Google has come to an undisclosed arrangement with SORAM and
SCAM, two societies representing photographers and journalists
respectively. The groups had joined Copiepresse's copyright
infringement action against Google over its Google News
service.
Copiepresse represents some Belgian newspapers and it took
Google to court earlier this year alleging that its Google News
service, which publishes snippets of and links to newspaper
stories, broke copyright law by copying snippets of stories without
the permission of the newspapers.
It won a judgment in a Belgian court in September in which
Google was told to remove its members' stories from Google News or
pay a €1 million a day fine. Google asked for a re-hearing of that
case. That hearing took place last Friday.
SOFAM and SCAM had joined Copiepresse's legal action but have
now cut a deal. "Google is delighted that SOFAM and
SCAM have decided not to pursue this litigation," a Google
spokeswoman told OUT-LAW. "The agreement we have reached with
both these authors' societies will enable us to make
extensive use of their content in innovative new ways beyond what
copyright law allows without the permission of authors."

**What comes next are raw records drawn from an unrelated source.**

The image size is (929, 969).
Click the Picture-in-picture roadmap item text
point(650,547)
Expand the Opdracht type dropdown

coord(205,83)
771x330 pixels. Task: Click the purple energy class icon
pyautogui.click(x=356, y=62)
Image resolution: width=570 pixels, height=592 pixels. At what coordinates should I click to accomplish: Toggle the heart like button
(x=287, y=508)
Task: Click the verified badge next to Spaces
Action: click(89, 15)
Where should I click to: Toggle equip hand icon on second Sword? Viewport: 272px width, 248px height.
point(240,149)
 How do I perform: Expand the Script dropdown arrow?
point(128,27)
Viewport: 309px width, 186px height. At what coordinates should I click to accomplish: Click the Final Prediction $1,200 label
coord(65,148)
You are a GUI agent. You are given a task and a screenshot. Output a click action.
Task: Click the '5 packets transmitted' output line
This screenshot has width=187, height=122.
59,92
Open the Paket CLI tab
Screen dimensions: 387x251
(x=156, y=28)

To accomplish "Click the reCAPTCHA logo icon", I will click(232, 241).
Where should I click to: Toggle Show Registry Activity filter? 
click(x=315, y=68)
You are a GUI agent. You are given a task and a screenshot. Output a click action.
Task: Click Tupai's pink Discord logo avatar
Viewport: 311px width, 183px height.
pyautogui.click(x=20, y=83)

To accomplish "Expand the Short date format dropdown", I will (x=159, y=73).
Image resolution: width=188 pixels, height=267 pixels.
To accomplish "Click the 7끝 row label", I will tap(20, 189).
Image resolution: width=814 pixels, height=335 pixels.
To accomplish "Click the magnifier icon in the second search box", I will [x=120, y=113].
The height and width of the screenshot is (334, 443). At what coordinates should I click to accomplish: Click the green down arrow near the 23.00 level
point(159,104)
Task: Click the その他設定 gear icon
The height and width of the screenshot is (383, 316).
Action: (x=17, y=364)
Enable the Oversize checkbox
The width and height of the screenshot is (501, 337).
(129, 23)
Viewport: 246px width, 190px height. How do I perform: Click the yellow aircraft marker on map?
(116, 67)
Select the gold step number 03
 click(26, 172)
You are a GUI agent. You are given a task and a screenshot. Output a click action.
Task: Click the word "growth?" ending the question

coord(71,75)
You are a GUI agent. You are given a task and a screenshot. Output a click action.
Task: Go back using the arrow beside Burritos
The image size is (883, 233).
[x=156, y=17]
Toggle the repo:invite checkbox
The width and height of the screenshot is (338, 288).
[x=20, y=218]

"Google respects copyright law, which we believe lies at
the heart of the creative process," she said. "As today's
agreement demonstrates our approach is to work in partnership with
content creators and owners"
Google did not say whether it had paid the groups or agreed to
future payments, nor did it say whether or not it was negotiating
with newspaper groups to either pay or cut an ad revenue share
deal.
Though Google News does not carry advertising, Google's search
results pages do. Copiepresse's case objects not just to the Google
News service but also to the copying and local storing of web pages
by the search engine, accessible to users by the 'Cached' link in
Google's search results.
Google has argued that it does not think that it has broken the
law because it uses just small parts of each article in Google
News, which it says copyright law allows. "It is important to
remember that Google News never shows more than the headlines, a
few snippets of text and small thumbnail images. If people want to
read the entire story they have to click through to the newspaper's
website," the spokeswoman.
Margaret Boribon, the general secretary of Copiepresse,
previously told OUT-LAW that it would seek to take action against
other news aggregators. "The law is the law. We are producing
protected works and the law in Europe says clearly that to re-use
that content you have to ask for permission," said Boribon. "We
want every search engine, aggregator or re-user of our content to
respect it and to ask for agreement and to pay a fair price."